UN CERs for delivery in December dropped as much as 0.5 percent to 12.85 euros a metric ton today and traded at 12.90 euros as of 2:22 p.m. on London’s ICE Futures Europe exchange. EU permits for December gained 0.1 percent to 17 euros.
The value of the EU market increased to $119.8 billion in 2010 from $118.5 billion the previous year, according to the report. The EU emissions program, started in 2005 and known as the ETS, is the cornerstone of Europe’s plan to cut greenhouse gases. It imposes pollution limits on companies including Germany’s utility RWE AG and France’s Electricite de France SA, leading to a cap in 2020 that will be 21 percent below 2005 discharges.
EU emitters that produce less carbon dioxide than their quota can sell surplus allowances and those exceeding their limits must either buy additional permits or pay a fine of 100 euros per metric ton of carbon dioxide.
Respondents in the IETA survey expect an average price of EU permits of 30.67 euros in the next phase of the program from 2013 to 2020, up from 25.97 euros in last year’s poll.
“Looking at volumes, market sentiment is surprisingly bullish,” IETA said.
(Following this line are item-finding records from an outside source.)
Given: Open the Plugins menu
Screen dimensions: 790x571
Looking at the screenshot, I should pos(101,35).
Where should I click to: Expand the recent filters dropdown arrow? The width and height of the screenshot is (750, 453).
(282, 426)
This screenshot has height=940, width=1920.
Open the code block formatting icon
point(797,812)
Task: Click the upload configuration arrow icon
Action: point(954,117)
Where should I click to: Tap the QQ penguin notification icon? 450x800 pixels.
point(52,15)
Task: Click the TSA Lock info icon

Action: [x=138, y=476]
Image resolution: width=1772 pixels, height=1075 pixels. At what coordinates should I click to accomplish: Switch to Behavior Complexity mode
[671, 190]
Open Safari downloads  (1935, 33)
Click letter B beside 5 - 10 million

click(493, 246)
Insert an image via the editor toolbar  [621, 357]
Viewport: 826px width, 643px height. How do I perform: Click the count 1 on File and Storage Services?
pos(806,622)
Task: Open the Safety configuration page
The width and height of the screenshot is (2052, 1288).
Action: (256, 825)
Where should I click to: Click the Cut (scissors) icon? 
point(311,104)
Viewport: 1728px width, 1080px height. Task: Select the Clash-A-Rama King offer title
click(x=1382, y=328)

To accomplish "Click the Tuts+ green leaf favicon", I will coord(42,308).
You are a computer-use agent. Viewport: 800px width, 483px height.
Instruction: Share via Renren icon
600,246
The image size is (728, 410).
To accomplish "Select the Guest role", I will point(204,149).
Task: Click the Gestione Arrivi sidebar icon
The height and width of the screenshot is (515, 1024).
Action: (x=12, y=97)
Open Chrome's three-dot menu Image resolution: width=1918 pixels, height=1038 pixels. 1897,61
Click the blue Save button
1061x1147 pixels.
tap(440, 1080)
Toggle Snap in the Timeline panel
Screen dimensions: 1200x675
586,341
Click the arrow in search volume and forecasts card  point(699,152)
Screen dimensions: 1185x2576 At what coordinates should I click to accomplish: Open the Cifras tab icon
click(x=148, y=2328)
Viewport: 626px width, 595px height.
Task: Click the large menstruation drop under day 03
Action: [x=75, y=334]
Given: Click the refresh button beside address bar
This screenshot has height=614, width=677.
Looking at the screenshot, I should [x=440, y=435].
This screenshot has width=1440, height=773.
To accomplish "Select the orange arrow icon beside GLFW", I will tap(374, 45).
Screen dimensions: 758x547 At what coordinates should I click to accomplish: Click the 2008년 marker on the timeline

A third of respondents expect EU allowances trading to increase between 2012 and 2020 by up to 50 percent and nearly a quarter sees a growth rate of between 51 and 100 percent, according to the survey.
While the halt in emissions-market growth coincided with a rise in temperatures and increase in pollution, a pick-up in national and local low-carbon initiatives offered a positive sign, according to Alexandre Kossoy, World Bank senior financial specialist.
“Collectively, they offer the possibility overcome regulatory uncertainty and signal that, one way or another, solutions that address the climate challenge will emerge,” he said in a statement.